En la estación de Malostranská espero al metro que me lleve a Mustek, donde tengo clase a las 16:15. Un hombre y su hija, que parecían de origen rumano y etnia gitana. Dos policías y una checa que hacía de traductora. El padre de la niña con un acordeón, la niña con un abrigo de colores, la policía de uniforme con pistolas y porras, y la checa con un paraguas. Me quedo mirando a dos metros y mil mundos de distancia, con una mochila llena de libros en otro idioma, los documentos de mi cartera me alejan del hombre y de su hija, los libros me alejan de las porras y de los uniformes con hombres dentro y dos metros de distancia y un idioma me alejan de la traductora.

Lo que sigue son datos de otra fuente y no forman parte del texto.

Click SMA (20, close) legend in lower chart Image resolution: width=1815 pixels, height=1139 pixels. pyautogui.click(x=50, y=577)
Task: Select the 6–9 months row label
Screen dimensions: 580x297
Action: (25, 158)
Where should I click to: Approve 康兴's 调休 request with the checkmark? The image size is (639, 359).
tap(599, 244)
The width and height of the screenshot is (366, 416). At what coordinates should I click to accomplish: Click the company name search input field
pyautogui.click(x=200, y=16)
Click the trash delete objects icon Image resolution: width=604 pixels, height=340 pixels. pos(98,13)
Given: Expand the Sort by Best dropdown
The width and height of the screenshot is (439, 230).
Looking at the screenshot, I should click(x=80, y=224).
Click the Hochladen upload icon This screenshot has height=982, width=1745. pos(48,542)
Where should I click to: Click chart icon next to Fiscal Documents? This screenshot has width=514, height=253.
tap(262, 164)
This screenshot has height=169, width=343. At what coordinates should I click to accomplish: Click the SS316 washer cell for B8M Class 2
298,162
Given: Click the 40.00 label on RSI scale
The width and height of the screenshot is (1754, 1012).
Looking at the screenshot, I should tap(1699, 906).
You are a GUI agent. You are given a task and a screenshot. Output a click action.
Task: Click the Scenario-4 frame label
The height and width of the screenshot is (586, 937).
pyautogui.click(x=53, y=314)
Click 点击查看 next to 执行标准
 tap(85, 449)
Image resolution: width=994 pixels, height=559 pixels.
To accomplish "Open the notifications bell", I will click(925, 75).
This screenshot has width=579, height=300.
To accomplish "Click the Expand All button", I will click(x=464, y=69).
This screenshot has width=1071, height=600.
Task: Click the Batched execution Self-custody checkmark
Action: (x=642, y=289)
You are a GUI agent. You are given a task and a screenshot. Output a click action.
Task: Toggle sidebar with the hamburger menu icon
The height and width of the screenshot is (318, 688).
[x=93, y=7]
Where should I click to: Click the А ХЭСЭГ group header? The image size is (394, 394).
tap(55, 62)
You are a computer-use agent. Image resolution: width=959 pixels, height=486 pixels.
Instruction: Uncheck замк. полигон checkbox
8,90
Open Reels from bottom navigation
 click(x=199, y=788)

La policía le ordena al hombre que deje en el suelo el acordeón, seguramente su única fuente de ingresos para él y su hija, y este obedece, dubitativo, con la cara del pescador al que le roban su barca. Y yo a dos metros y mil mundos curioso por saber lo que estaba pasando. Podría decirse que eran inmigrantes ilegales, pero eso le importaba al uniforme que cargaba con la incómoda conciencia de un hombre, no a mí... qué triste vivir en un mundo en el que eso podría decirse... entonces la niña y gitana e hija de un padre que dejó por culpa de un uniforme su acordeón, se gira ciento ochenta grados y se encuentra con mi mirada, y sonríe, me sonríe, como diciéndome: no te preocupes, que yo soy libre. Mientras me sigue mirando me sigue sonriendo y le da la espalda a dos uniformes, a un acordeón y a un paraguas. Yo le respondo con el esfuerzo de devolverle la mejor de mis sonrisas sin entender nada, pero qué triste la sonrisa que necesita entender... y me tuve que ir, sintiéndome de nuevo un crío y ella se tuvo que quedar, con los uniformes, el padre, el acordeón y el paraguas; yo me llevé mis libros y su sonrisa de gigante, de niña, esa que no quiero entender para que siga siendo su sonrisa, esa que me regaló, y no mi pobre forma de explicarla, no se si me explico, espero que no.